EU Court ruling on Taxonomy sets dangerous precedent for sustainable finance and democratic oversight

The General Court's dismissal of Austria's challenge to the inclusion of nuclear energy and
fossil gas in the EU Taxonomy deals a serious blow to the credibility of Europe’s sustainable
finance framework and to the core principles of democratic lawmaking in the Union.
Today’s judgment in Case T-625/22 confirms that the European Commission acted within its
delegated powers when adopting the 2022 Complementary Delegated Act on climate-related
screening criteria. The ruling grants the Commission broad leeway to introduce politically
sensitive measures via delegated acts, even when these touch on issues of major
environmental, legal and democratic significance.
"This is a blank cheque for gas and nuclear," said Dörte Fouquet, Director of EREF. "The Court
has effectively endorsed a regulatory shortcut that allows the Commission to bypass both
scientific standards and the proper legislative process. The result is a deeply politicised act
that undermines the EU’s climate credibility and sidelines the role of renewable energy."
The implications of this judgment are highly concerning. By allowing the inclusion of nuclear
and fossil gas without a full lifecycle analysis, the ruling disregards the precautionary principle
and the core sustainability definition set out in the 1987 Brundtland Report. It lowers the bar
for what is considered “green” and opens the door to large-scale greenwashing.
Moreover, the Court declined to require the Commission to assess upstream and downstream
impacts such as uranium mining, fuel transport, or the effects of droughts on nuclear power
operation. It also accepted the logic that fossil gas qualifies as a transitional activity under the
Taxonomy; despite the fact that the delegated act allows far weaker emissions thresholds
than those originally recommended by the Commission's own Technical Expert Group.
EREF warns that this ruling risks sending the wrong signal to financial markets, policy-makers,
and investors at a time when the Union urgently needs to accelerate the deployment of
genuinely renewable and decentralised energy solutions. It also raises fundamental questions
about the balance of powers between the Commission and the EU co-legislators.

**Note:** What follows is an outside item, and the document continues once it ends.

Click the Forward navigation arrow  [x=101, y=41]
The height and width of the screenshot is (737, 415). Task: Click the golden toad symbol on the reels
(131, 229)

As several other legal challenges to the Taxonomy Delegated Act remain pending, EREF
strongly recommends the European Parliament and the Council to reflect carefully on the use
of delegated powers and to assert their full legislative role in safeguarding the integrity and
usefulness of the EU's sustainability framework. “EREF is confident and hopes that Austria will
appeal to the European Court of Justice,” Dörte Fouquet emphasises.